It’s back to the drawing board for the San Antonio federal court tasked with creating interim redistricting maps. The Supreme Court ruled today that the three-judge panel didn’t take the original legislative maps into account when it redrew the district lines.

The ruling is seen as a victory for Attorney General Greg Abbott, who sued over the constitutionality of the district court’s actions.

He issued this statement today:

"The Supreme Court confirmed that the San Antonio court drew illegal maps, without regard for the policy decisions of elected leaders. As the Justices point out, courts are ill-suited to make policy judgments and redistricting is primarily the responsibility of the State. The Court made clear in a strongly worded opinion that the district court must give deference to elected leaders of this state, and it’s clear by the Supreme Court ruling that the district court abandoned these guiding principles.

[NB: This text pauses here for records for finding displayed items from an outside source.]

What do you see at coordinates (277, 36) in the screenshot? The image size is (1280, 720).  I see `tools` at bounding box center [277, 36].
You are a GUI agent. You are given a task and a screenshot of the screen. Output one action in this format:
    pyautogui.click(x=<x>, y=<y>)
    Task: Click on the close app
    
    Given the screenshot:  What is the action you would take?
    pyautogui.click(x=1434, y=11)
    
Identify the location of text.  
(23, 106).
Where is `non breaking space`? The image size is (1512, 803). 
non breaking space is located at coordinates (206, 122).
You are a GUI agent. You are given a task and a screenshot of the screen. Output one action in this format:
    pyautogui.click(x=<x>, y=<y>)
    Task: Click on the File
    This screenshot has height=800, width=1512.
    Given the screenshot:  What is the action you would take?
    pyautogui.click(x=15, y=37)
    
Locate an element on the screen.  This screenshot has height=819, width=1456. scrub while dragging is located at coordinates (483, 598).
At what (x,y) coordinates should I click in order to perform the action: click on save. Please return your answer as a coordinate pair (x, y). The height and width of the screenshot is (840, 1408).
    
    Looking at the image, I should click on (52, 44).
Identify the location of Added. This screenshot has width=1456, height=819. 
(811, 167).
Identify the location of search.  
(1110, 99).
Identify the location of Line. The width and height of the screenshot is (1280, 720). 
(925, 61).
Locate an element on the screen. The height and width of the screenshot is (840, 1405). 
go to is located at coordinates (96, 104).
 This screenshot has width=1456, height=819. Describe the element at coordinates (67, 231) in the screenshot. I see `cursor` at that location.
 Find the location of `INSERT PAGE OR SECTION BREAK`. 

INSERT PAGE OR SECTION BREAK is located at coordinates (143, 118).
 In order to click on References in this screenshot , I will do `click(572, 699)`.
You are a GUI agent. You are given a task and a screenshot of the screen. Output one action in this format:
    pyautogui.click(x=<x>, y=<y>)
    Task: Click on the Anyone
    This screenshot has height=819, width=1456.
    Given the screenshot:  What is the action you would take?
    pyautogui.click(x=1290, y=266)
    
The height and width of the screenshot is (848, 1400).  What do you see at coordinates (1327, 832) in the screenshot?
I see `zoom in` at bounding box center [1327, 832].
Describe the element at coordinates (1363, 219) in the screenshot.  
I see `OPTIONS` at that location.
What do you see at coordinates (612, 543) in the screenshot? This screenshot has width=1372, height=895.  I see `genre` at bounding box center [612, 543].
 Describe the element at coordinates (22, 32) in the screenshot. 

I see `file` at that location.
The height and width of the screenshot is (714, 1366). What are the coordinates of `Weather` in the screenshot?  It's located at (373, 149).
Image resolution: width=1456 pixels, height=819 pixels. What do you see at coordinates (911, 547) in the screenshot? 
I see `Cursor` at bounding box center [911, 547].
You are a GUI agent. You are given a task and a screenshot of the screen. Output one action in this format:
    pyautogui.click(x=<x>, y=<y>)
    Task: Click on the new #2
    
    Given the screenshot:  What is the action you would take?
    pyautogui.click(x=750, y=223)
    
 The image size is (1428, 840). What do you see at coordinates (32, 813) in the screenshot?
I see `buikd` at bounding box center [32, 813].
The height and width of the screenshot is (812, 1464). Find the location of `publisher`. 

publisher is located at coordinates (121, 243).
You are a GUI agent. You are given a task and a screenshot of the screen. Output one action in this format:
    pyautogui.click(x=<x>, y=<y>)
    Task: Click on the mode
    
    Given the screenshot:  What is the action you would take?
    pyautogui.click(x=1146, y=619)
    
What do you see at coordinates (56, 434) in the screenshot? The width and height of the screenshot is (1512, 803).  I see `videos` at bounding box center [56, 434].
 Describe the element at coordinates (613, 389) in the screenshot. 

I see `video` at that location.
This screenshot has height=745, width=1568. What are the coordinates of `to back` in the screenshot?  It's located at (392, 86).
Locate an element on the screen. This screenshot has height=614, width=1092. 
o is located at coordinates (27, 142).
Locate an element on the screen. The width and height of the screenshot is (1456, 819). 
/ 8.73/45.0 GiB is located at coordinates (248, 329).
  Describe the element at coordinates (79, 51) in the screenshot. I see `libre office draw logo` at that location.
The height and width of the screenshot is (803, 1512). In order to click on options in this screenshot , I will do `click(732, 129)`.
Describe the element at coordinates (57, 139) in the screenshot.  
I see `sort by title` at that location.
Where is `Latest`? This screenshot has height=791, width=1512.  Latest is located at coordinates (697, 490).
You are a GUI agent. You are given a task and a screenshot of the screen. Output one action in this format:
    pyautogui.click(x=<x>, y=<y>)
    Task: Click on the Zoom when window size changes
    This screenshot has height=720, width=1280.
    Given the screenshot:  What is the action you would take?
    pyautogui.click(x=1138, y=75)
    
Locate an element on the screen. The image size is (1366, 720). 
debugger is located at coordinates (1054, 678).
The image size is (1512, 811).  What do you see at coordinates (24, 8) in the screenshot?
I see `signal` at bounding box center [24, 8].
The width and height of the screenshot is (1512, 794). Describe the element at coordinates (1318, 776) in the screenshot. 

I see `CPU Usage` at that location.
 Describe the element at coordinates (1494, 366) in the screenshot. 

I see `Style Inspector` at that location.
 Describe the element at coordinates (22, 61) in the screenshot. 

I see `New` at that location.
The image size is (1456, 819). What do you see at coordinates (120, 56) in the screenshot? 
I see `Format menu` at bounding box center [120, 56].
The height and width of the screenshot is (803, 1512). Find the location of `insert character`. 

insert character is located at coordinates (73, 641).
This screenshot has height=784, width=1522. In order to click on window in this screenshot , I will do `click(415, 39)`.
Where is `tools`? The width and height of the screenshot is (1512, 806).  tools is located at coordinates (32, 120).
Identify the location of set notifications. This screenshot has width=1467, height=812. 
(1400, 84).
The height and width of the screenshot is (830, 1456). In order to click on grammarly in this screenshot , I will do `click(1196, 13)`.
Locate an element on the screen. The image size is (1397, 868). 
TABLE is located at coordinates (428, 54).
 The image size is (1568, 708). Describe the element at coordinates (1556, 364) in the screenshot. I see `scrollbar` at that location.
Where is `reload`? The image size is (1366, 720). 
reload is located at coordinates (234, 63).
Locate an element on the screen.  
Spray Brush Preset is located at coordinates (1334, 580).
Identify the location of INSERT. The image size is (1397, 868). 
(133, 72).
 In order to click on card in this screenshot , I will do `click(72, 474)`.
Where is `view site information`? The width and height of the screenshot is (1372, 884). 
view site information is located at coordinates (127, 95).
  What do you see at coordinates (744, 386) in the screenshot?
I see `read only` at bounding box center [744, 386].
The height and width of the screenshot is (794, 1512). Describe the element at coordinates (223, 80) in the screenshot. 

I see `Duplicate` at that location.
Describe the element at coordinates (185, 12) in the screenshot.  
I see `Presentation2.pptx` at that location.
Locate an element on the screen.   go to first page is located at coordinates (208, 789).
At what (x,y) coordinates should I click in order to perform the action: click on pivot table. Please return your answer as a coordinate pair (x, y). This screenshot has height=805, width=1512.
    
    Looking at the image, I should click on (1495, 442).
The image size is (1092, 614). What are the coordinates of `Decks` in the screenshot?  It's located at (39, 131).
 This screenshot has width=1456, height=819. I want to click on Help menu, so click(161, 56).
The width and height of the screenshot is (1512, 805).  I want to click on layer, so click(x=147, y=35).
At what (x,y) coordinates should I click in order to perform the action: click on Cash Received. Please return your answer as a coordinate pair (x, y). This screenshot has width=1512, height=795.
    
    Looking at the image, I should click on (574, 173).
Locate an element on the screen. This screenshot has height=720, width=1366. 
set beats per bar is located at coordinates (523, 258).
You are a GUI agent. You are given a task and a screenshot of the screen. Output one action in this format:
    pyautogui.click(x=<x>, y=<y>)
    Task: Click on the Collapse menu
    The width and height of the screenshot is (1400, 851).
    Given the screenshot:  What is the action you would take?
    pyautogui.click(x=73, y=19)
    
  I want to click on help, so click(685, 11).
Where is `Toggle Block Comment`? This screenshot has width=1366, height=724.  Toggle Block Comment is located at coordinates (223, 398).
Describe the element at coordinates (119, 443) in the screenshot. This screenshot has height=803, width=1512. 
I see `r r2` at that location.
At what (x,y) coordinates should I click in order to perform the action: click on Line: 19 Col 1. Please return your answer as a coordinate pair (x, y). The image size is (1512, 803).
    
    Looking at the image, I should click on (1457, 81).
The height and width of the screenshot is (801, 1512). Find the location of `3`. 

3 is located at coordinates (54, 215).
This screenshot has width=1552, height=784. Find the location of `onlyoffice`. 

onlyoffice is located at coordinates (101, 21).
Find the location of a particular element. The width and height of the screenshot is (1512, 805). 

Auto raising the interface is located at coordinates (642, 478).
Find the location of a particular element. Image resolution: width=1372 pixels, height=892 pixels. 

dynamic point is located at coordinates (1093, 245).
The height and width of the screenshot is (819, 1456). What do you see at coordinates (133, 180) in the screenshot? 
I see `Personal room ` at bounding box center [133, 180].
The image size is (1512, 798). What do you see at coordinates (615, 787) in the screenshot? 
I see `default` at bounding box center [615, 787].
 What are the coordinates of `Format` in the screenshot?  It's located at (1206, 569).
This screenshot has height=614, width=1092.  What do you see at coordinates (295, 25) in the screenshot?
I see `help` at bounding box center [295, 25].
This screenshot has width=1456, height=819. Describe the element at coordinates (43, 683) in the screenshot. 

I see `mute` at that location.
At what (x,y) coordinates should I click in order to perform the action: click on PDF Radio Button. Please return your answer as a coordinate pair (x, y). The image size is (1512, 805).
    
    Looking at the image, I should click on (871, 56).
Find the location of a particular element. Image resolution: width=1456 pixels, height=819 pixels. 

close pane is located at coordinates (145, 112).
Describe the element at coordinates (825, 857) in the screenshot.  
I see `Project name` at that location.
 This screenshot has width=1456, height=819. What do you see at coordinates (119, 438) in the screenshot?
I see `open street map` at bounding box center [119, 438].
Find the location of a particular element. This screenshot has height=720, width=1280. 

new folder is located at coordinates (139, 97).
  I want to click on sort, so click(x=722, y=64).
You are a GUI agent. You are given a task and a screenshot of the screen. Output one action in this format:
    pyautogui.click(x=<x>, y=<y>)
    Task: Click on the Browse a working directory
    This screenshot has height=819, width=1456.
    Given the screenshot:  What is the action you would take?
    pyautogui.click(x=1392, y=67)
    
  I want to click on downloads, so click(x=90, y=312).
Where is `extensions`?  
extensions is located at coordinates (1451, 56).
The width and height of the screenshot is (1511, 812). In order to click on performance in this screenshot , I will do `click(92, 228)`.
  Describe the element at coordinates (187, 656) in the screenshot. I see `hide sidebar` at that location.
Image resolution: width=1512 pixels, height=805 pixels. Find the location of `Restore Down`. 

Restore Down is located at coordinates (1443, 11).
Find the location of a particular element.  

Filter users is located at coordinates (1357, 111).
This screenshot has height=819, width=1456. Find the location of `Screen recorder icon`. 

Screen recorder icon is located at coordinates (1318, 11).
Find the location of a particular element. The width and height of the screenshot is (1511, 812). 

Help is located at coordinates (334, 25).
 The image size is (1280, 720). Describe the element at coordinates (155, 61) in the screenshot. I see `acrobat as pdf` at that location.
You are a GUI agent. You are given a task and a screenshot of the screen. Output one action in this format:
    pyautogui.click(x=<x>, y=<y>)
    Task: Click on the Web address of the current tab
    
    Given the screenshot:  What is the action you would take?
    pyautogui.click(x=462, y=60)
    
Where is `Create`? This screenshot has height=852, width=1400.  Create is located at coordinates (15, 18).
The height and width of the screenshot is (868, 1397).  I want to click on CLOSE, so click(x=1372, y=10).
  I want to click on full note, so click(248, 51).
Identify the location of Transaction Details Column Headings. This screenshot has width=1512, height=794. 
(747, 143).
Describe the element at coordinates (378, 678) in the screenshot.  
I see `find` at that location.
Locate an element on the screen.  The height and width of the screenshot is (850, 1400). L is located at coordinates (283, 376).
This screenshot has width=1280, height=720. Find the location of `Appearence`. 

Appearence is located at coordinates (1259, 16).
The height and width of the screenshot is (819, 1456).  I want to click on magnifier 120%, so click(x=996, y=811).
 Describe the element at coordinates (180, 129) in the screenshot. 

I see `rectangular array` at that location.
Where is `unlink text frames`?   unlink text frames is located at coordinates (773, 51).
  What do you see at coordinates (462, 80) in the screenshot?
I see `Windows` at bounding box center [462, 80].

The Supreme Court’s swift decision will allow Texas to move forward with elections as soon as possible, under maps that are lawful."

Democrats, meanwhile, are defending the interim maps, which favored their party. The Texas Democratic Party issued this statement, today:

“The Supreme Court did not strike down the interim maps. They issues they had pertained to the process by which the court arrived at new maps, not necessarily the maps themselves.

While it is not clear what the final districts will look like at this point, what is clear is that the state’s original maps have been found to be discriminatory in some way by every court which has examined them.

The state’s maps completely ignored the demographic realities of Texas. The Supreme Court did not approve the state’s maps and we don’t expect they ever will.”

It’s still not clear where the state’s primary schedule stands. It is currently slated to be held on April 3, but will likely be pushed back. There is also the possibility of a split primary.

And of course, there is still the issue of the pre-clearance trial underway right now in a Washington D.C. court. That panel is determining if the original legislative maps violate the Voting Rights Act. If those maps are pre-cleared, they would then be used for the 2012 election, assuming the decision comes down in time for ballots to be printed.